Task directions:
The records follow. Filter them to the lines that hold "logo".

Data for processing:
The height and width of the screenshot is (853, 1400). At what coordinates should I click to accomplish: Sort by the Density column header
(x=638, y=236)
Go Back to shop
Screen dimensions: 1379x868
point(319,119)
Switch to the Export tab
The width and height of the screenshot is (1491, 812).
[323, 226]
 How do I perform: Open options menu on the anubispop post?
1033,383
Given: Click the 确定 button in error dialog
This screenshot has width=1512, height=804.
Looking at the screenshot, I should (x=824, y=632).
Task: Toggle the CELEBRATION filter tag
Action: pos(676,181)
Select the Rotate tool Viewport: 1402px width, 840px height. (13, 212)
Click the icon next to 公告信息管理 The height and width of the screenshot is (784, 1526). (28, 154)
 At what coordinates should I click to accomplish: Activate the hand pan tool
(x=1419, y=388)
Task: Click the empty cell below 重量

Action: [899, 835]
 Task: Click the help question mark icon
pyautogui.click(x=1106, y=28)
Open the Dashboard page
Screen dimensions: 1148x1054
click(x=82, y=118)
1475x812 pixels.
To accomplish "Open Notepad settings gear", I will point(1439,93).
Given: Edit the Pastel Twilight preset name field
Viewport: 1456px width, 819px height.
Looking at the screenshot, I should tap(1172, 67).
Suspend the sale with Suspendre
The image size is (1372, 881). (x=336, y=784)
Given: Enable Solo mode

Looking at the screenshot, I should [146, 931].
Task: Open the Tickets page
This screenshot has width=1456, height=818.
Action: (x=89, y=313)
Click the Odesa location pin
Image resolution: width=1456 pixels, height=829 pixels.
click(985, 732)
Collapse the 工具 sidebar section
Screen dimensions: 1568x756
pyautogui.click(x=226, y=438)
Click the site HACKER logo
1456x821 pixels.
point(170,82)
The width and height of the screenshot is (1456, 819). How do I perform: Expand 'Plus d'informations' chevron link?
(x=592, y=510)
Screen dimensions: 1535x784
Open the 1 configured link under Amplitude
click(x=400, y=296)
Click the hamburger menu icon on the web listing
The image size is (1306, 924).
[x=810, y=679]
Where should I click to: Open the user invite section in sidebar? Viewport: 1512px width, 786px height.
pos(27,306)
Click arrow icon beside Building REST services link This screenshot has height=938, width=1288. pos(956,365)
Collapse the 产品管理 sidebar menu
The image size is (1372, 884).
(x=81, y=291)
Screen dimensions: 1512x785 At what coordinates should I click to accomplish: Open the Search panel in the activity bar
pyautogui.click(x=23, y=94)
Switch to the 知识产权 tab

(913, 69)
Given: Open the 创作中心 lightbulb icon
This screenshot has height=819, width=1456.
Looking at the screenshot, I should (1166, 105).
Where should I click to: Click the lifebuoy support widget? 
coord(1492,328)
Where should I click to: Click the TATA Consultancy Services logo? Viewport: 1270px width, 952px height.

Answer for this exercise:
Click the site HACKER logo
Where should I click to: Click the TATA Consultancy Services logo? Viewport: 1270px width, 952px height.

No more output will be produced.